Radix Sort
SummaryCovers LSD (least significant digit) radix sort using...
Covers LSD (least significant digit) radix sort using...
Covers LSD (least significant digit) radix sort using counting sort as a stable subroutine, achieving O(d(n + k)) time, and comparison with other sorting approaches.
Radix Sort
Counting sort handles integers in a small range. But what about sorting integers up to 1,000,000 or even 2^32? You can’t allocate a count array of size 2^32 and call it a day. Radix sort solves this by decomposing large numbers into individual digits and sorting one digit at a time.
The result: linear-time sorting for fixed-width integers, with no comparison between elements.
The Core Idea
Instead of sorting by the entire value, radix sort sorts by one digit position per pass. After processing all digits, the array is fully sorted.
There are two variants:
- LSD (Least Significant Digit): process digits from right to left (ones → tens → hundreds). This is the standard version.
- MSD (Most Significant Digit): process digits from left to right. Better for strings. More complex to implement.
LSD radix sort is the workhorse. Let’s master it first.
Why Least Significant Digit First?
This feels backwards — shouldn’t the most significant digit matter most? The trick is that each digit-level sort must be stable.
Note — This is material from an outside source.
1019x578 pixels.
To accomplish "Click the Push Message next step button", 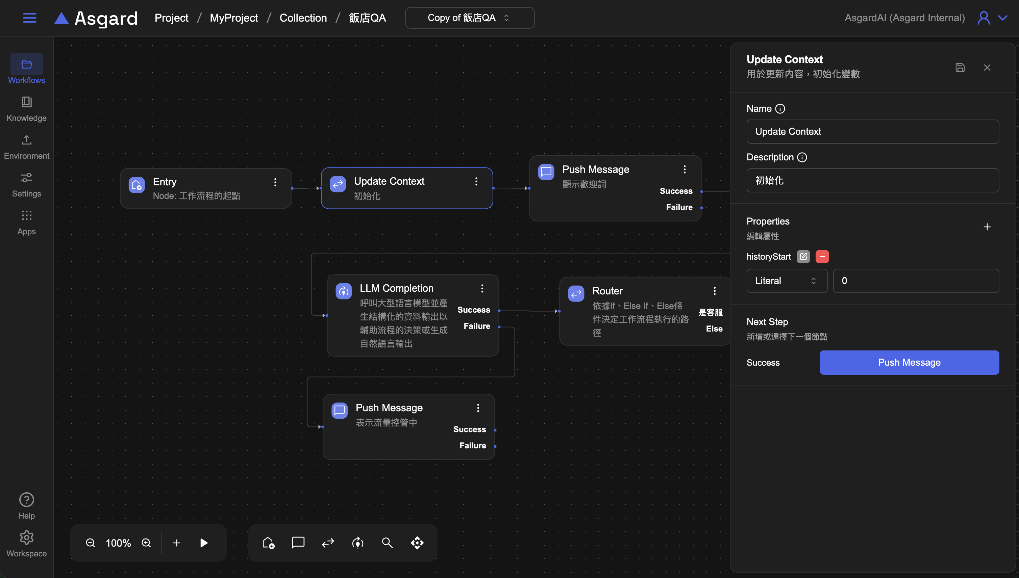I will tap(909, 362).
Stability means equal elements retain their relative order from the previous pass.
Here’s why this works:
- After sorting by the ones digit, elements with the same ones digit are grouped together.
- When sorting by the tens digit, stability ensures that within each tens-digit group, the ones-digit ordering from the previous pass is preserved.
- Each subsequent pass refines the ordering without destroying the work of previous passes.
If the subroutine were unstable, sorting by the tens digit would scramble the ones-digit ordering, and the final result would be wrong.
The Algorithm
- Find the maximum number to determine the number of digits d.
- For each digit position (ones, tens, hundreds, …):
- Use counting sort on that digit — base 10 means k = 10.
- After d passes, the array is sorted.
Java 25 Implementation
void radixSort(int[] arr) {
int n = arr.length;
if (n <= 1) return;
// Find the maximum to determine number of digits
int max = arr[0];
for (int i = 1; i < n; i++) {
max = Math.max(max, arr[i]);
}
// Sort by each digit position: exp = 1 (ones), 10 (tens), 100 (hundreds), ...
for (int exp = 1; max / exp > 0; exp *= 10) {
countingSortByDigit(arr, n, exp);
}
}
void countingSortByDigit(int[] arr, int n, int exp) {
int[] output = new int[n];
int[] count = new int[10]; // Digits 0–9
// Count occurrences of each digit at this position
for (int i = 0; i < n; i++) {
int digit = (arr[i] / exp) % 10;
count[digit]++;
}
// Prefix sums
for (int i = 1; i < 10; i++) {
count[i] += count[i - 1];
}
// Build output array (backwards for stability)
for (int i = n - 1; i >= 0; i--) {
int digit = (arr[i] / exp) % 10;
output[count[digit] - 1] = arr[i];
count[digit]--;
}
// Copy output back to arr
System.arraycopy(output, 0, arr, 0, n);
}
The expression (arr[i] / exp) % 10 extracts the digit at position exp:
exp = 1: ones digit.exp = 10: tens digit (divide by 10, take mod 10).exp = 100: hundreds digit, and so on.
Visual Walkthrough
Input: [170, 45, 75, 90, 802, 24, 2, 66]
Maximum value: 802 → 3 digits → 3 passes.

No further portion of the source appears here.